During a joint press conference, President Obama said that “neither the U.S. nor the Chinese government will conduct or knowingly support cyber theft of intellectual property, including trade secrets or other confidential business information for commercial advantage.” President Jinping added that “both governments will not engage in or support online theft of intellectual property.”

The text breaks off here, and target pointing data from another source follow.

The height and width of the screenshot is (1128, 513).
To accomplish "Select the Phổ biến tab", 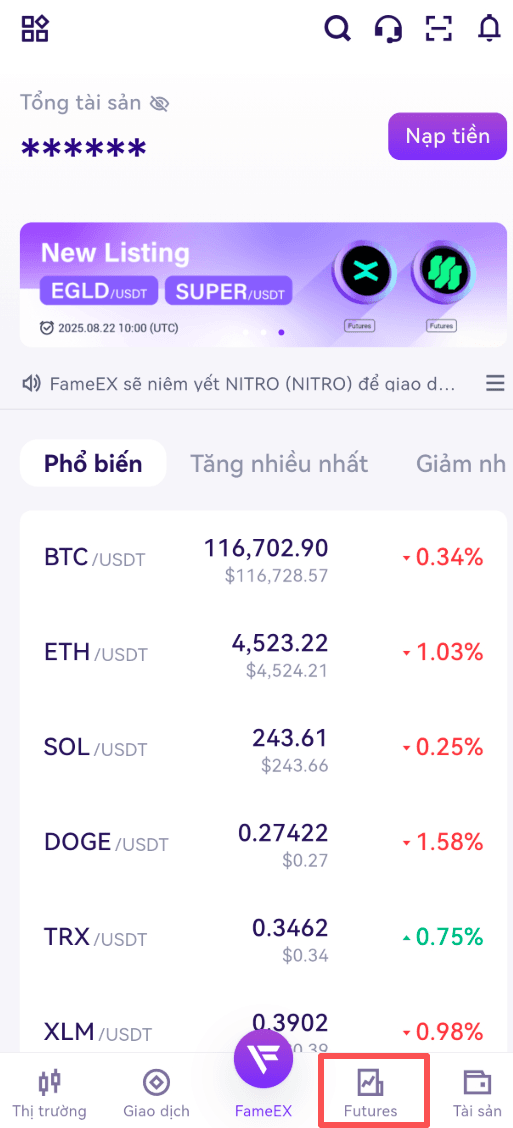I will pos(94,463).
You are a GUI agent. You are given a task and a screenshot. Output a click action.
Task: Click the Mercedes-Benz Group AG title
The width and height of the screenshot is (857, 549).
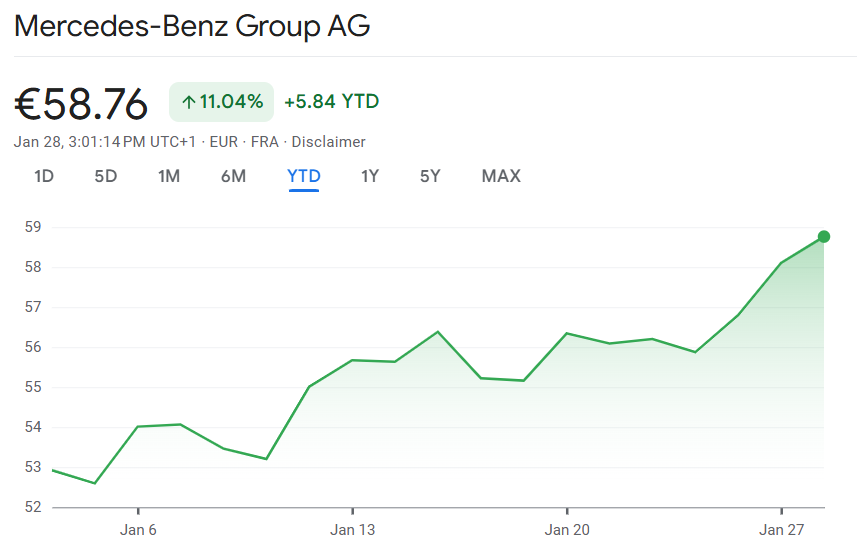point(192,26)
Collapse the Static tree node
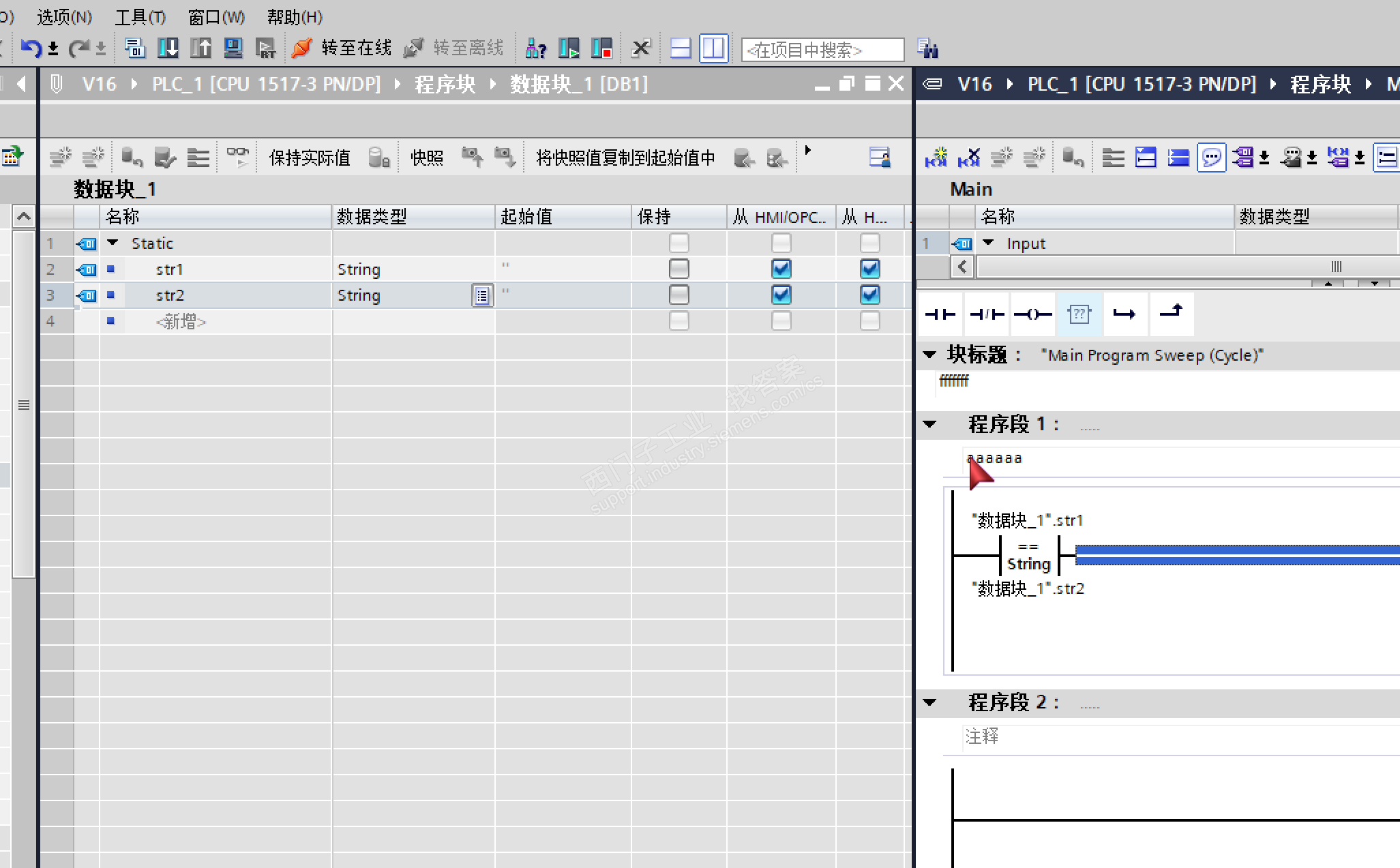Screen dimensions: 1400x868 click(113, 243)
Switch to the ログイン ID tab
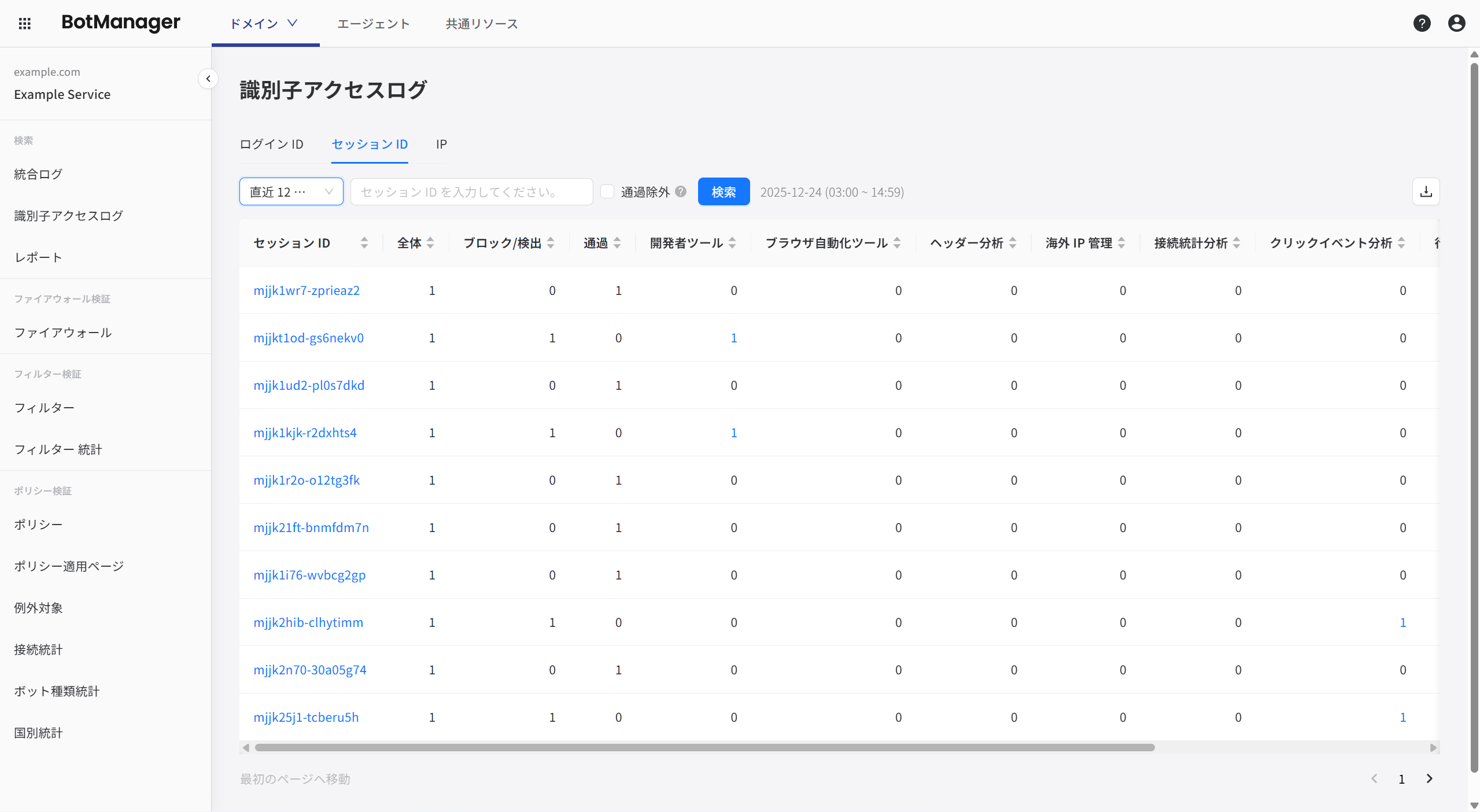 [x=271, y=144]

U.S. Attorney General Loretta Lynch and Secretary of Homeland Security Jeh Johnson released a joint statement that outlines the U.S. government’s position on the U.S.-China agreement. According to the joint statement, the respective governments agreed to, among other things, “increase law enforcement communications regarding malicious cyber activities” and “provide timely responses to requests for information and assistance concerning those activities.” To support these commitments, the countries agreed to “establish a high-level joint dialogue mechanism on cybercrime and related issues” including a “hotline” to address urgent instances of cyber theft of intellectual property. General Lynch and Secretary Johnson will co-chair the joint dialogue on behalf of the U.S., while China will designate an official at the Ministerial level “to lead representatives from the Ministry of Public Security, Ministry of State Security, Ministry of Justice and the State Internet and Information Office.”
The announcement was met with a healthy degree of skepticism given the abundance of evidence that Chinese entities have been involved for many years in coordinated theft of intellectual property and the loss of billions of dollars in value to domestic corporations. Whether the newly-established joint dialogue between the nations reigns in theft of corporate trade secrets will be a question for practitioners to examine as the dialogue comes “online” in the coming months.